Catherien sadar dia bahkan sedang memakai kaos milik Bastian sekarang.
“Sepertinya kau berhutang budi denganku, benar kan?”
“Iya, kau penyelamatku,” balas Catherine yang membuat Bastian tertawa puas. Baru sekali ini Catherine memberinya pujian.
“Kalau begitu bisakah kau keluar sebentar, aku akan mengganti pakaianku,” pinta Catherine.
“Tidak perlu, aku sudah melihat semuanya kemarin,” ujar Bastian dengan entengnya yang berhasil memancing kepanikan Catherine untuk naik kembali ke permukaan.
Bastian kemudian tertawa keras melihat raut pucat Catherine itu.
“Cepatlah, aku menunggu di luar. Banyak yang harus kita bicarakan.”
Selesai Catherine berganti baju, ia keluar dari kamar mandi dan duduk kembali ke sisi kasur Bastian dimana pria itu menarik kursi dan duduk di depannya membuat mereka berhadapan sekarag.
“Bisakah kau ceritakan kepadaku secara jelas, apa yang sebenarnya terjadi kemarin?” tanya Catherine untuk memulai pembicaraan mereka itu.
“Kemarin? Kau mabuk kemudian sibuk menyanyi dengan nada dan lirik yang bahkan tidak pernah aku dengar sebelumnya, kemudian kau mengajakku berkelahi, kemudian kau mengigitku dan berlaku curang, kemudian kita berciuman panas di atas kasur…”
“Stop,” sela Catherine langsung ketika mendengar penjelasan Bastian itu.
“Maksudku apa yang terjadi denganku dan Lily, bukan diantara kita berdua,” lanjut Catherine membaut Bastian menatapnya dengan tatapan jahilnya itu.

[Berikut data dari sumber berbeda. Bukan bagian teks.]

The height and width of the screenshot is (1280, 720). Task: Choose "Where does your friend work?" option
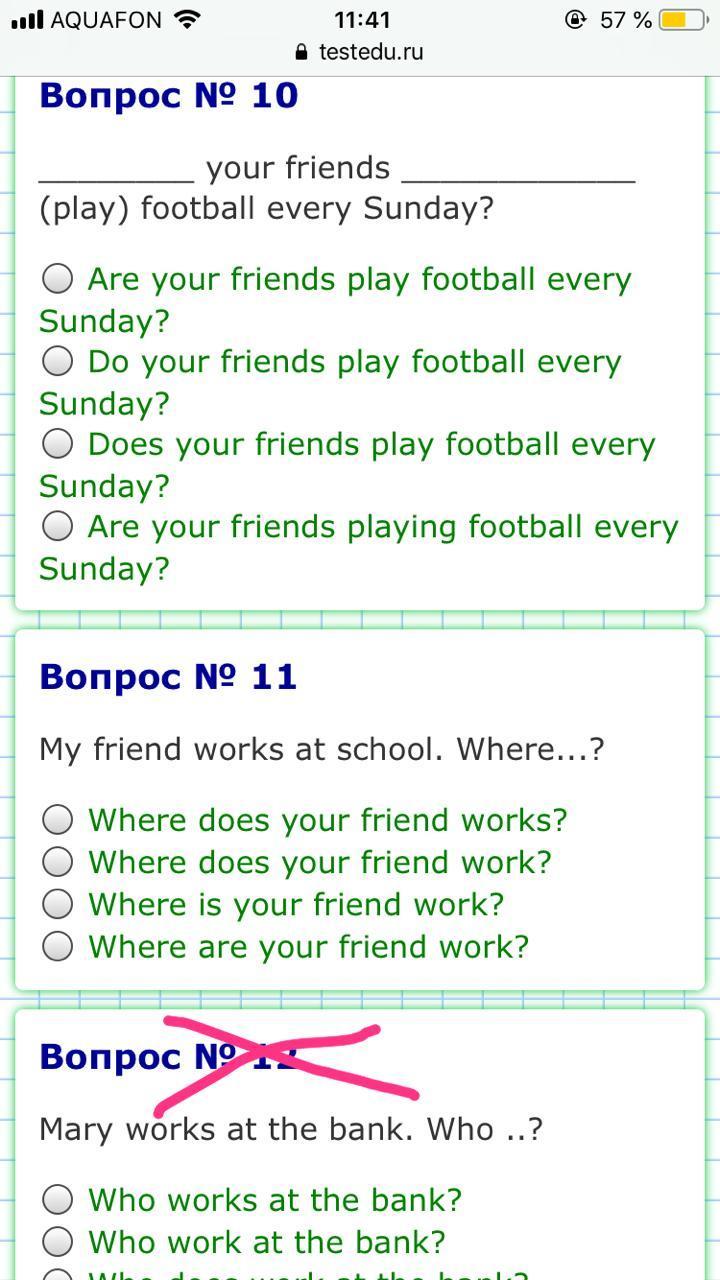click(58, 862)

“Kau yakin tidak penasaran apa yang terjadi setelah kita having the real kiss?” tanya Bastian lagi.
Catherien terdiam sebelum mendongak dan memberanikan diri untuk menatap Bastian.

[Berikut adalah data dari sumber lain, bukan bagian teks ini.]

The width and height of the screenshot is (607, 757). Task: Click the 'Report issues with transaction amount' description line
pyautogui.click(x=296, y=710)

“Kau bilang, kau tidak akan memanfaatkan orang yang sedang mabuk.”
“Memang benar, sebab sehabis itu kau langsung tidur,” ujar Bastian dengan nada bicaranya yang terdengar kesal membuat Catherine bertanya-tanya dalam hati, apa Bastian tidak mengharapkan dirinya itu tidur untuk melanjutkan aktivitas mereka itu?

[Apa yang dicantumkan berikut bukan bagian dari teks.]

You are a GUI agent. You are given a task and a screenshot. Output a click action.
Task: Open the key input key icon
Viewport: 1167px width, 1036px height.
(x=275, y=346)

Catherine menggeleng pelan, berusaha mengenyahkan pikran kotornya itu.
“Dan untuk masalah Lily, dia tidak akan berani menganggumu lagi,” ujar Bastian kemudian.
“Hutangmu?”
“Aku anggap itu sudah lunas melalui taruhanmu, kau hanya perlu berada di sisiku,” ujar Bastian dengan serius.
Hati Catherine menghangat mendengar pernyataan itu. Tidak, dia tidak boleh terbawa suasana dengan pria seperti Bastian ini. Sejak awal hubungan mereka hanya sebatas orang asing yang tiba-tiba terikat taruhan.